◆ Action item: Starting with the line that contains "Click step 1 Añadir recibos check circle" and stopping after the line that contains "Task: Select model", copy the entries below exactly. Include nothing else.

◆ Material for the task:
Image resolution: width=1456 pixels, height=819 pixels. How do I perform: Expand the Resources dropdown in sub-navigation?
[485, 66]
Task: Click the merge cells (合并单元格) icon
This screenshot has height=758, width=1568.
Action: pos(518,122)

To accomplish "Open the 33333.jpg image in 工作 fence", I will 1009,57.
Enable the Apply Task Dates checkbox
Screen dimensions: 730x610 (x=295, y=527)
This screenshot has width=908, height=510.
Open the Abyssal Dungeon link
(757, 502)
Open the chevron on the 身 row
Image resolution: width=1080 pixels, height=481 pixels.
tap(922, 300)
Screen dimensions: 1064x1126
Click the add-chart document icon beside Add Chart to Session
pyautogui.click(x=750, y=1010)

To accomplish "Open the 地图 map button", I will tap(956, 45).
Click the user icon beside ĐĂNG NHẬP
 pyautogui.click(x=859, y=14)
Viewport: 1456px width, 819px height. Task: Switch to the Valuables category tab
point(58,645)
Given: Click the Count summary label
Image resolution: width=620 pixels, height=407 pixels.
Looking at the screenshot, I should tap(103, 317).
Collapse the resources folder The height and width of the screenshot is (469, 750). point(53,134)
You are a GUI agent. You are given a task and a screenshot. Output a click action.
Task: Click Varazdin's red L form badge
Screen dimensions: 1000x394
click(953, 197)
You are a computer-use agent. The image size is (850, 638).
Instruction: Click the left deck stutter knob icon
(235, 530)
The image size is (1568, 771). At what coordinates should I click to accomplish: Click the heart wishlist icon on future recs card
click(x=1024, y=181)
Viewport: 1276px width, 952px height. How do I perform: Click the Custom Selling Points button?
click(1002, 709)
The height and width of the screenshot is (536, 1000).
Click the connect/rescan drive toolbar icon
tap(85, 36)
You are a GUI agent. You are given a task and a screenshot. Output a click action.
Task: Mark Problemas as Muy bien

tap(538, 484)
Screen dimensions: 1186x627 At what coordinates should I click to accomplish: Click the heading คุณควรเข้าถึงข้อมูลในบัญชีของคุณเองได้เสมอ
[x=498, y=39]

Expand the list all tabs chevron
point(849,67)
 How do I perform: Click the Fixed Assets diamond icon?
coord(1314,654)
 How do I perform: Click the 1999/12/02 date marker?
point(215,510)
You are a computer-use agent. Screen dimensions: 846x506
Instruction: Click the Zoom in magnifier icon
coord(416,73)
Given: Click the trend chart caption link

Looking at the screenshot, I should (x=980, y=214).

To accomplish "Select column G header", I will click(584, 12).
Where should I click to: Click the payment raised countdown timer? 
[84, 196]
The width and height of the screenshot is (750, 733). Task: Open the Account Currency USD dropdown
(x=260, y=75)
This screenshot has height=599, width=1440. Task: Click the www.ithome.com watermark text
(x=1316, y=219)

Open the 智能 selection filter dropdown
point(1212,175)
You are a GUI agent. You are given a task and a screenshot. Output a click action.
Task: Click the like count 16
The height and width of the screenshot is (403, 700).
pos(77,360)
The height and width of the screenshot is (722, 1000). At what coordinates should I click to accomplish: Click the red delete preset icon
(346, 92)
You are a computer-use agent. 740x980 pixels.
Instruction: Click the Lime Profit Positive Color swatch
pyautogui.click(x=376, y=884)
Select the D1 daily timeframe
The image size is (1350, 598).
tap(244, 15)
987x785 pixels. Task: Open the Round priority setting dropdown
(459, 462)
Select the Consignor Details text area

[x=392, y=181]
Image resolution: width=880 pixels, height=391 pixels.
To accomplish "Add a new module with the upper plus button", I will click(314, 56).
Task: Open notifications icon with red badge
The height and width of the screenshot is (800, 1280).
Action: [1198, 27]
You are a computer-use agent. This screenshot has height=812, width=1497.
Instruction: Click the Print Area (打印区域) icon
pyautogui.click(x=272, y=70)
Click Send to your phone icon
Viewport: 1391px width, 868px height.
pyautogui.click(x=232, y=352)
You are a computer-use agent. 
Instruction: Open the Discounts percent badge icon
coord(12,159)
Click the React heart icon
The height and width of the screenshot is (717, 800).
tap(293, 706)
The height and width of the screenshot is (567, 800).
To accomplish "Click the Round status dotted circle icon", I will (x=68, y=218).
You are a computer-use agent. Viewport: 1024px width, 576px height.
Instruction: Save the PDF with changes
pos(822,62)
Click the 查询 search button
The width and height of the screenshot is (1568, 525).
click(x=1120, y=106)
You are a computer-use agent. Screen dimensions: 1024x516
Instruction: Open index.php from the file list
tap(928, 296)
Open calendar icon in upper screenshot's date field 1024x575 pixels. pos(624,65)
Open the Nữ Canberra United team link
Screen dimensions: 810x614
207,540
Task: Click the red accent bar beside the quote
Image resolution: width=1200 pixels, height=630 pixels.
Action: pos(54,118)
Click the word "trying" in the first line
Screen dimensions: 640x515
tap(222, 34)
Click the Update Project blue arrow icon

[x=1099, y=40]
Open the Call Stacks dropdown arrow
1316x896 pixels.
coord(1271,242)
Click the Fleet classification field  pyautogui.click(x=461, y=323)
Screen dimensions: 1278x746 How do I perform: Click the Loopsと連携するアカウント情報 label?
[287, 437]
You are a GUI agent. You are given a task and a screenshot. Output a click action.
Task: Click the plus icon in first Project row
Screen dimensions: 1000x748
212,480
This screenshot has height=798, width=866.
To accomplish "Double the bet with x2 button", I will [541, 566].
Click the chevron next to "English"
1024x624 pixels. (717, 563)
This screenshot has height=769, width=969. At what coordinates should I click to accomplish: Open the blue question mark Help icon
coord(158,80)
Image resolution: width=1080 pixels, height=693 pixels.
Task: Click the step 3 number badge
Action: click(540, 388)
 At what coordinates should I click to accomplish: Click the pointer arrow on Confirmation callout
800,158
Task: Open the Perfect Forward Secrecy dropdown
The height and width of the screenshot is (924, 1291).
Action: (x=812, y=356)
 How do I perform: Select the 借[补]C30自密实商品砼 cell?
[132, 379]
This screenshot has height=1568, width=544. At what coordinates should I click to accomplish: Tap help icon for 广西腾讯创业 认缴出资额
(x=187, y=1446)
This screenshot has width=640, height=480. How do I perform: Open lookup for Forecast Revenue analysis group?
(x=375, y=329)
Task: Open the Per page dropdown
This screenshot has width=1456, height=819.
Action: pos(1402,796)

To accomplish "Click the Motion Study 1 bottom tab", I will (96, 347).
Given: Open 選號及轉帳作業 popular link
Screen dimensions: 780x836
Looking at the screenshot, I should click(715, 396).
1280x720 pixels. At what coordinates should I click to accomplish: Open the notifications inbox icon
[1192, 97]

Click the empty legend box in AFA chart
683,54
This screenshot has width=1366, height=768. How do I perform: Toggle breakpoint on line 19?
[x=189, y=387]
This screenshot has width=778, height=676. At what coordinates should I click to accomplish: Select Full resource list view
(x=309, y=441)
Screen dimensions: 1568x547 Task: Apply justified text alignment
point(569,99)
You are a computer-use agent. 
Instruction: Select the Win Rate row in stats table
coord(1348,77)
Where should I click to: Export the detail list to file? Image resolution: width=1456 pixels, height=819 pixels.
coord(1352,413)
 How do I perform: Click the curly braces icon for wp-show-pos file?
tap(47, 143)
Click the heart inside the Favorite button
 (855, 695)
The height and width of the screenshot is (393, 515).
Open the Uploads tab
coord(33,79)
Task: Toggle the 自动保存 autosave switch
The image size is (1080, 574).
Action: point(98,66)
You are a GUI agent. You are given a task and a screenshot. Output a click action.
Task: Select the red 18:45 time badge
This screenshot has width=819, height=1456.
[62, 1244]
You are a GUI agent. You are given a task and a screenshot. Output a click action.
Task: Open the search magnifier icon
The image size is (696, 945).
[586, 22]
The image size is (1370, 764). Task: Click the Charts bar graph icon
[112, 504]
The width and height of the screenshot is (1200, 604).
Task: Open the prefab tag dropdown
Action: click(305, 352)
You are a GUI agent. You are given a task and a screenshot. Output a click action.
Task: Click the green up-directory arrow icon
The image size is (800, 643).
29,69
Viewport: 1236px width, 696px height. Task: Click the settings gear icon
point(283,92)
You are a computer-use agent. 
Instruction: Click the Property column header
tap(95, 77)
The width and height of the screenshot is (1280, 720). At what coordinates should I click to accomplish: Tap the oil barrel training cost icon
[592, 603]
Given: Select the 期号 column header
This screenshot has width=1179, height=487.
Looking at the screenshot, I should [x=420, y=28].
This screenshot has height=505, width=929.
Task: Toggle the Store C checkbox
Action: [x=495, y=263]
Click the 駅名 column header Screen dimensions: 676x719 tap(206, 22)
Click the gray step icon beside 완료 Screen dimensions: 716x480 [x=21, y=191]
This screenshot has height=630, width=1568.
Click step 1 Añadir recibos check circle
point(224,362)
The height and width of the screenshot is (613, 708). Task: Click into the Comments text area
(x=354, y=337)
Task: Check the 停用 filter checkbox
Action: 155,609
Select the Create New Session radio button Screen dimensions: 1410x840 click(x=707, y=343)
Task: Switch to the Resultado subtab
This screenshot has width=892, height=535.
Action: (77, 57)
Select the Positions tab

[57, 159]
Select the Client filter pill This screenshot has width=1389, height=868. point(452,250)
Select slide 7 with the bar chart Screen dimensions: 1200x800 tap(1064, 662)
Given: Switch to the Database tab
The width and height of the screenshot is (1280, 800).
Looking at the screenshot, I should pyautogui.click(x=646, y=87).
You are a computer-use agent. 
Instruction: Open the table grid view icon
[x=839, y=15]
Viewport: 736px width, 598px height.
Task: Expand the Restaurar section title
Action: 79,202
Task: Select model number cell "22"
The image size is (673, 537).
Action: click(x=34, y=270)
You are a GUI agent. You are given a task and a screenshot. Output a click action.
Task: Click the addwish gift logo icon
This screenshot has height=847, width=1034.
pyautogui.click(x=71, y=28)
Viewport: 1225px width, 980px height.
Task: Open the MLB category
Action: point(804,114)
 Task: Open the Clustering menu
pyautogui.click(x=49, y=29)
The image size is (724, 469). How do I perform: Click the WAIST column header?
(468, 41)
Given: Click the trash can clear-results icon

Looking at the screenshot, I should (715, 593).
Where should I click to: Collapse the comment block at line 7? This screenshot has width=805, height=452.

◆ Problem solution:
Click step 1 Añadir recibos check circle
point(224,362)
The height and width of the screenshot is (613, 708). Task: Click into the Comments text area
(x=354, y=337)
Task: Check the 停用 filter checkbox
Action: 155,609
Select the Create New Session radio button Screen dimensions: 1410x840 click(x=707, y=343)
Task: Switch to the Resultado subtab
This screenshot has width=892, height=535.
Action: (77, 57)
Select the Positions tab

[57, 159]
Select the Client filter pill This screenshot has width=1389, height=868. point(452,250)
Select slide 7 with the bar chart Screen dimensions: 1200x800 tap(1064, 662)
Given: Switch to the Database tab
The width and height of the screenshot is (1280, 800).
Looking at the screenshot, I should pyautogui.click(x=646, y=87).
You are a computer-use agent. 
Instruction: Open the table grid view icon
[x=839, y=15]
Viewport: 736px width, 598px height.
Task: Expand the Restaurar section title
Action: 79,202
Task: Select model number cell "22"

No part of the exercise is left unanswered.